European stock markets moved higher, led by the DAX, which shrugged off further confirmation that a German coalition is not a done deal yet, but benefited from the resulting dip in the EUR against the dollar. The DAX was higher mid-session matching the 1% rise in the Nikkei that was underpinned by positive economic data. Company reports also helped to underpin markets and the German Dax was dominated by a sharp rise in Hugo Boss shares, while SAP was the main winner in the DAX as the weaker EUR helped the stock to recover from recent losses. U.S. futures are also up and stock markets, as well as bond markets, seem to be in a good mood. Oil prices are lower meanwhile WTI Nymex future is trading at USD 63.84 per barrel.
WTI benchmark futures are down 0.7% at $63.84, earlier logging a two-session low at $63.77. This is the first down day since January 5th and only the fourth down day in the last month. The correction comes amid a broader bounce in the dollar, as speculative long positions in EUR/USD ran for cover amid reports that the German coalition talks are faltering. Speculative positioning in crude futures have been at record highs, so there has been for some time built-up potential for a sharp pullback, despite an ongoing overwhelmingly bullish narrative in the market.

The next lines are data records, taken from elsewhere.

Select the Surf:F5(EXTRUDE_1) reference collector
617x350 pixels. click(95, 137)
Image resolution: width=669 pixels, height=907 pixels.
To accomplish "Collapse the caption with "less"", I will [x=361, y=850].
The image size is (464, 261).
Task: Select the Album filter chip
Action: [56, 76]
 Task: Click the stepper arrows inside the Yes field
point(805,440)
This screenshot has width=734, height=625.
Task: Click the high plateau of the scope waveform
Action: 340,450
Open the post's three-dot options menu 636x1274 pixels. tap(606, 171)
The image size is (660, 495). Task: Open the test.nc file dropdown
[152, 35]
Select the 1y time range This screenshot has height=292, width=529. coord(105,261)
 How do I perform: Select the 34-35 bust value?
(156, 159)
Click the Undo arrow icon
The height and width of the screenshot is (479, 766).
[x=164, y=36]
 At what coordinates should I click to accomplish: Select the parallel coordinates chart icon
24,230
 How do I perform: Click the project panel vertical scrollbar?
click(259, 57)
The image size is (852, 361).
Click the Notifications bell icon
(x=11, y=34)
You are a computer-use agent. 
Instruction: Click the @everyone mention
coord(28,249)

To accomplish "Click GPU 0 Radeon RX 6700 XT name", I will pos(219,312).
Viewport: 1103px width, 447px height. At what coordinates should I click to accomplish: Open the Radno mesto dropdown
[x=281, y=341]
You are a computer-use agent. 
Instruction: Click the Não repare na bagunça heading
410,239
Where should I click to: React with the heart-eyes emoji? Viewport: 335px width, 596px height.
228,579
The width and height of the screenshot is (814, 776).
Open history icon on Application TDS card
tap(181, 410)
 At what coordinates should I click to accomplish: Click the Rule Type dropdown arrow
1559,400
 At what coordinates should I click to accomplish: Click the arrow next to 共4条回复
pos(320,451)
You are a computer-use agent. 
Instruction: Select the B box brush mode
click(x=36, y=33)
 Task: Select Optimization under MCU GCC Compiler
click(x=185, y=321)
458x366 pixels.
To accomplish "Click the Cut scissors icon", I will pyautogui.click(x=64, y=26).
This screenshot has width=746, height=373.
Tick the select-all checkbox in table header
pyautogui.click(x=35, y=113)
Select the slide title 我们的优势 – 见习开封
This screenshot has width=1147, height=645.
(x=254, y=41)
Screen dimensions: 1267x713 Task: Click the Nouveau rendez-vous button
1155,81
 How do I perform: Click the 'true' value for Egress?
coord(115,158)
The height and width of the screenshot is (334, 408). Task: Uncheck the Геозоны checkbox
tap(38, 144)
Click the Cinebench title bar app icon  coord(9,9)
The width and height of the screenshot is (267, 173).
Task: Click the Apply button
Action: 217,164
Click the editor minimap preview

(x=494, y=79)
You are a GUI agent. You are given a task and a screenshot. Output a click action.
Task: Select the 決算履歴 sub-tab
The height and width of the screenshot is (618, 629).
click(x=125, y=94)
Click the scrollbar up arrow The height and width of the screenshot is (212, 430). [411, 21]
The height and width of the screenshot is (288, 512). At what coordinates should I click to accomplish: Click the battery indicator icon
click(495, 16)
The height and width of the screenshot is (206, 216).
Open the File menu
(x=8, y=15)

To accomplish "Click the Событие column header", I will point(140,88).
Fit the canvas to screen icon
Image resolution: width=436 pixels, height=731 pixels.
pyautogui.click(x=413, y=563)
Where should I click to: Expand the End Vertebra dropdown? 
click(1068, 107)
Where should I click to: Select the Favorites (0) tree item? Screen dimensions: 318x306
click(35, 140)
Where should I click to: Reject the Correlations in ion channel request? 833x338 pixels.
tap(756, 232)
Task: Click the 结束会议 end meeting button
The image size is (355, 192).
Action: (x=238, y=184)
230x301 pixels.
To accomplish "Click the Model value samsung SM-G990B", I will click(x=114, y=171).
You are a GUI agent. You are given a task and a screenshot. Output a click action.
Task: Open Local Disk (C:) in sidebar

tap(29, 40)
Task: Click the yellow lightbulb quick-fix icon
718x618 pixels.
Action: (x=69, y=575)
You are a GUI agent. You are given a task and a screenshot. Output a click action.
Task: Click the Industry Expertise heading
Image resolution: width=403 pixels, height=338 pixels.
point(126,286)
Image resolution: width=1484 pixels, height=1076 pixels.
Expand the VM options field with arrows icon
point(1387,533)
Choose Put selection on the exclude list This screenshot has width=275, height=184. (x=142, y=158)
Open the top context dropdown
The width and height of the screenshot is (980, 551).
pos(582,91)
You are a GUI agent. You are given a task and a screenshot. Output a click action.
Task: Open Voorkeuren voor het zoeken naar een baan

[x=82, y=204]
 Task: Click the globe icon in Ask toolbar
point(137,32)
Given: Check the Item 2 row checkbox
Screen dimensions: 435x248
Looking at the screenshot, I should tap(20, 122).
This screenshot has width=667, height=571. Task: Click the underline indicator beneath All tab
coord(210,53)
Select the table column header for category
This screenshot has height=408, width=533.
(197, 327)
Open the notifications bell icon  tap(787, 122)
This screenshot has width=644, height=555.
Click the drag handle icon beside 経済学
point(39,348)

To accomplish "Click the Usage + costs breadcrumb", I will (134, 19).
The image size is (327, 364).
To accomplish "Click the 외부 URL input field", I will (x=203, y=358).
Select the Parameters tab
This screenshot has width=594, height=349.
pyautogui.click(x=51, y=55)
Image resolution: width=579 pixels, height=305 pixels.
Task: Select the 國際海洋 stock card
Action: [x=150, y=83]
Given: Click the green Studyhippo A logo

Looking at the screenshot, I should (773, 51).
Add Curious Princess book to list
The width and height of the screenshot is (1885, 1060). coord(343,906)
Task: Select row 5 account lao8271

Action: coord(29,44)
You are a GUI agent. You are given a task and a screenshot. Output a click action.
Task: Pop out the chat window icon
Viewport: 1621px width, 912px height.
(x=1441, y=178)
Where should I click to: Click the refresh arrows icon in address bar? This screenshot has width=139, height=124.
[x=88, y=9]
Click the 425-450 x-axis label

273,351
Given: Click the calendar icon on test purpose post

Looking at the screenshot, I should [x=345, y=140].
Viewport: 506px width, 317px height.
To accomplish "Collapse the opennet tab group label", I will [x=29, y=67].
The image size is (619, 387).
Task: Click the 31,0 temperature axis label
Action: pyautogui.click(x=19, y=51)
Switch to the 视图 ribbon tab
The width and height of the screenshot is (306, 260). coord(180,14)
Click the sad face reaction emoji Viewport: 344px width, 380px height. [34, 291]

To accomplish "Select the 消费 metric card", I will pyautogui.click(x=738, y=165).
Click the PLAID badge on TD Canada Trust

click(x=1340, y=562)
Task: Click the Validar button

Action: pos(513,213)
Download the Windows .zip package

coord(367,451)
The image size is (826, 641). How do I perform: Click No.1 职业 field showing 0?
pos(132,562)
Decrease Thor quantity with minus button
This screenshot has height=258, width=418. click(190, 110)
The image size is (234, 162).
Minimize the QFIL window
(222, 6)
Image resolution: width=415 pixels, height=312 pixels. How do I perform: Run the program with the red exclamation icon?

Cryptocurrencies are under pressure amid concerns of bans in Asia
Cryptocurrencies are under pressure amid concerns of bans in Asia. Comments from South Korea’s Finance Minister stressing that banning trade in digital currencies was still a “live option”, but subject to a thorough government review, have put pressure on Bitcoin and Ethereum. Kim Gong-Yeon said “there are no disagreements over regulating speculation”, but added that government ministries need to very seriously review the option of shutting down digital currency exchanges. Cryptocurrencies have been volatile in recent weeks amid fears that governments will step up regulation or impose outright bans.
UK December CPI met at expectations in dipping to 3.0% year over year from the cycle high of 3.1% that was recorded in November. This met the median forecast, while Core CPI ebbed a little more than expected in coming in at 2.5% year over year, down from 2.7% in the month prior and undershooting the median for 2.6% year over year.
UK PPI input prices came in slightly below forecasts at 4.9% year over year, while PPI output prices came in slightly above expectations, at 3.3% year over year. Overall, the data fits with BoE projections. Increases in fuel and tobacco prices were offset by declines in airfares and recreational goods. The impact of past sterling declines has reduced, with EUR/GBP and the broader trade-weighted measure of the pound showing a comparatively narrow decline between December 2017 and December in the previous.